3. Analyzing the Denoising Term (\(L_{t-1}\))
The beauty of the diffusion framework is that the forward posterior, \(q(\mathbf{x}_{t-1}|\mathbf{x}_t,\mathbf{x}_0)\), is mathematically tractable. It is a Gaussian distribution:
\[q(\mathbf{x}_{t-1}|\mathbf{x}_t,\mathbf{x}_0)=\mathcal{N}(\mathbf{x}_{t-1};\tilde{\boldsymbol{\mu}}_t(\mathbf{x}_t,\mathbf{x}_0),\tilde{\beta}_t\mathbf{I})\]
Our neural network models the reverse step as another Gaussian:
\[p_\theta(\mathbf{x}_{t-1}|\mathbf{x}_t)=\mathcal{N}(\mathbf{x}_{t-1};\boldsymbol{\mu}_\theta(\mathbf{x}_t,t),\Sigma_\theta\mathbf{I})\]
Because the KL divergence between two Gaussians with fixed, matching variances (assuming \(\Sigma_\theta=\tilde{\beta}_t\)) reduces to the squared difference between their means, optimizing \(L_{t-1}\) is simply a matter of minimizing the distance between the true mean \(\tilde{\boldsymbol{\mu}}_t\) and the predicted mean \(\boldsymbol{\mu}_\theta\):
\[L_{t-1}\propto\|\tilde{\boldsymbol{\mu}}_t-\boldsymbol{\mu}_\theta\|^2\]
4. Parameterizing the Mean
Through Gaussian conditioning, the true mean of the forward posterior is:
\[\tilde{\boldsymbol{\mu}}_t(\mathbf{x}_t,\mathbf{x}_0)=\frac{\sqrt{\bar{\alpha}_{t-1}}\beta_t}{1-\bar{\alpha}_t}\mathbf{x}_0+\frac{\sqrt{\alpha_t}(1-\bar{\alpha}_{t-1})}{1-\bar{\alpha}_t}\mathbf{x}_t\]

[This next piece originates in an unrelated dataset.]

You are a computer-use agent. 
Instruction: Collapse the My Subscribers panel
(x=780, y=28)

We know from the forward process reparameterization that \(\mathbf{x}_0=\frac{1}{\sqrt{\bar{\alpha}_t}}(\mathbf{x}_t-\sqrt{1-\bar{\alpha}_t}\boldsymbol{\epsilon})\). Substituting this \(\mathbf{x}_0\) into the equation above yields a formulation of the mean based entirely on \(\mathbf{x}_t\) and the noise \(\boldsymbol{\epsilon}\):
\[\tilde{\boldsymbol{\mu}}_t=\frac{1}{\sqrt{\alpha_t}}\left(\mathbf{x}_t-\frac{\beta_t}{\sqrt{1-\bar{\alpha}_t}}\boldsymbol{\epsilon}\right)\]
Since \(\mathbf{x}_t\) is available as an input, we can design our neural network to predict the noise \(\boldsymbol{\epsilon}_\theta(\mathbf{x}_t,t)\) rather than predicting the mean directly. The network's predicted mean becomes:
\[\boldsymbol{\mu}_\theta(\mathbf{x}_t,t)=\frac{1}{\sqrt{\alpha_t}}\left(\mathbf{x}_t-\frac{\beta_t}{\sqrt{1-\bar{\alpha}_t}}\boldsymbol{\epsilon}_\theta(\mathbf{x}_t,t)\right)\]

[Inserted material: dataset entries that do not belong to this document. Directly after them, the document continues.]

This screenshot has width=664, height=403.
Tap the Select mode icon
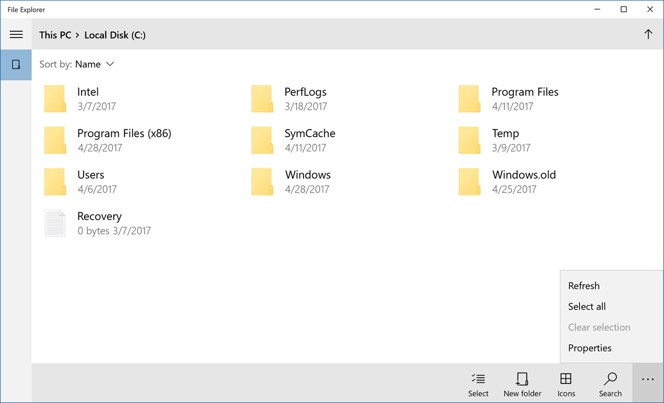click(478, 383)
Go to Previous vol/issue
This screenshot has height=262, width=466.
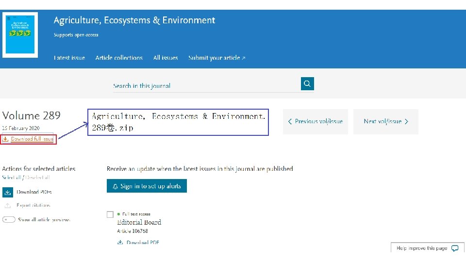[x=315, y=121]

5. Arriving at the Simplified Loss
When we plug both \(\tilde{\boldsymbol{\mu}}_t\) and \(\boldsymbol{\mu}_\theta\) back into the KL divergence from Step 3, the \(\mathbf{x}_t\) terms cancel out, leaving us with an objective that scales the error of the noise prediction by a complex, time-dependent weighting factor:
\[L_{t-1}\propto\frac{\beta_t^2}{2\sigma_t^2\alpha_t(1-\bar{\alpha}_t)}\|\boldsymbol{\epsilon}-\boldsymbol{\epsilon}_\theta(\mathbf{x}_t,t)\|^2\]
Ho et al. (2020) discovered that retaining this exact weighting heavily prioritizes denoising at very small \(t\) values (where the image is almost clean) and ignores the harder task of denoising at large \(t\) values.
By empirically dropping this complex weighting factor and instead uniformly weighting the expected squared error of the noise prediction across all timesteps, the model achieves significantly better sample quality. This leaves us with the final, simplified loss:
\[L_{simple}(\theta)=\mathbb{E}_{t,\mathbf{x}_0,\boldsymbol{\epsilon}}\left[\|\boldsymbol{\epsilon}-\boldsymbol{\epsilon}_\theta(\mathbf{x}_t,t)\|^2\right]\]